##### DOCUMENT EXTRACT
Guest Post, Taking Flight: A Conversation with Chantal Bruchez-Hall

Mary McGrail, a writer based in New York City, contributed today’s post on painter Chantal Bruchez-Hall. Mary’s writing has appeared in Melic Review, The Brooklyn Rail, The Portland Review, and Community College Moment, and she is co-editor of the anthology Too Darn Hot: Writing About Sex Since Kinsey (Persea). She works in communications at a nonprofit in New York City. Find her on Twitter at @therealmfm.

Chantal Bruchez Hall

Chantal Bruchez-Hall in her studio

Chantal Bruchez-Hall is an emerging Swiss-American artist whose work has been shown in alternatives spaces around New York City. Influenced by her years of practice as a psychologist, Chantal’s paintings explore “the internal pathways and emotional maps that lead us to the heart of darkness and back.” I spoke with her about how she came to identify as an artist, and her recent decision to give up psychotherapy in order to paint full-time. Talking with Chantal reminded me of a quote by Ray Bradbury: “You’ve got to jump off the cliff all the time and build your wings on the way down.”

Early experiences For years I convinced myself that I was not an artist. I remember in elementary school, a teacher telling me I had absolutely no artistic talent whatsoever, after I drew a pot of flowers all in purple. As an adult, I was practical; when I had a child I went back to do my PhD. I felt unable to do art, so looked at it from the other side, with awe. It was my son who first told me, ‘Why don’t you take a drawing class?’ I said, ‘Oh Matthew you know I can’t draw.’ He wouldn’t let go and we took a class together at Cooper Union, for beginners. This was about fifteen years ago. I learned that I could draw, and that freed me. It was as if the sky had opened, and I wasn’t on the other side looking in anymore.

Process I wake up sometimes, thinking of paintings. It could be a shape, or a color. I go inside my head for a while, then back to sleep, and it comes back, dreamlike. I don’t turn the light on.
##########
##### RECORD LIST
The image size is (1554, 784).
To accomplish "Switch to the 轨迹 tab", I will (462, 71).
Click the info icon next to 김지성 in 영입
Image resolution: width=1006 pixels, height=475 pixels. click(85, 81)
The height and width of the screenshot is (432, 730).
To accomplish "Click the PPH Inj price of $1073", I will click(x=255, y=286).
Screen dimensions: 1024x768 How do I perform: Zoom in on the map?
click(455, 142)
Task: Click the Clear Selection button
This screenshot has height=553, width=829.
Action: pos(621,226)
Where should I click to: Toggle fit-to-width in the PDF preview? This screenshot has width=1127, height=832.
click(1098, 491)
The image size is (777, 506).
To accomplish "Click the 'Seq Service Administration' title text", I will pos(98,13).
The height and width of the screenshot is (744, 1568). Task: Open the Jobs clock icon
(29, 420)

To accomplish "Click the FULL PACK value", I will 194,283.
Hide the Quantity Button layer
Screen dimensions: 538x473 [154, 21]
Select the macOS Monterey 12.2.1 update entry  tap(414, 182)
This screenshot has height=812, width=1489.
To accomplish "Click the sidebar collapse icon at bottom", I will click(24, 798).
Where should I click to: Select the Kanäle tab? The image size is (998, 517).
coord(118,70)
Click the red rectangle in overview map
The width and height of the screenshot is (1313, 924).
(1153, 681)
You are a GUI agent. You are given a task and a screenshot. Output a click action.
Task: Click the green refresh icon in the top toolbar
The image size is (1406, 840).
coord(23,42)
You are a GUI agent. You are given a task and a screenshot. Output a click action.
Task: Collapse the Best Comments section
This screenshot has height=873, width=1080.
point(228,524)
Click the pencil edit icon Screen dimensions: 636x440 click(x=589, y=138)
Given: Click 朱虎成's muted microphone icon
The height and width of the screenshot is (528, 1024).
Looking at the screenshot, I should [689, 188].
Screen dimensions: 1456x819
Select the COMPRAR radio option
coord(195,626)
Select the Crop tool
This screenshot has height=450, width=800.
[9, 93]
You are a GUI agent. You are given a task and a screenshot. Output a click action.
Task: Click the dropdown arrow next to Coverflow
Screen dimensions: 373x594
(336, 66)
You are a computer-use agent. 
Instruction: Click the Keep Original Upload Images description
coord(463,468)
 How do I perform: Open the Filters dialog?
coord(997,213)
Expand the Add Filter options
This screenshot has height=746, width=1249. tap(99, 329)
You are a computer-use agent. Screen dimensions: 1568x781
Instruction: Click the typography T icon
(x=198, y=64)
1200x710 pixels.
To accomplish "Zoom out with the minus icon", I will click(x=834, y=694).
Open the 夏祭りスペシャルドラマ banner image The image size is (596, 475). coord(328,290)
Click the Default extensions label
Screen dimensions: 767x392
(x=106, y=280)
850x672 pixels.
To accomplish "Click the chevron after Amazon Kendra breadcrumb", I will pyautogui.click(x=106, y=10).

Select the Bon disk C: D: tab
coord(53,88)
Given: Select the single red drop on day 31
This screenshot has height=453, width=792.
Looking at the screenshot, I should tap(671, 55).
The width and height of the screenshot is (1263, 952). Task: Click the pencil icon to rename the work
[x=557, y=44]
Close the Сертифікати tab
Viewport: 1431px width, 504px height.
##########
STATED PROBLEM => Repeat the stretch of the guest post about Chantal Bruchez-Hall from "Early experiences For" through "looking in anymore.", word for word.

ANSWER TO THIS TASK =>
Early experiences For years I convinced myself that I was not an artist. I remember in elementary school, a teacher telling me I had absolutely no artistic talent whatsoever, after I drew a pot of flowers all in purple. As an adult, I was practical; when I had a child I went back to do my PhD. I felt unable to do art, so looked at it from the other side, with awe. It was my son who first told me, ‘Why don’t you take a drawing class?’ I said, ‘Oh Matthew you know I can’t draw.’ He wouldn’t let go and we took a class together at Cooper Union, for beginners. This was about fifteen years ago. I learned that I could draw, and that freed me. It was as if the sky had opened, and I wasn’t on the other side looking in anymore.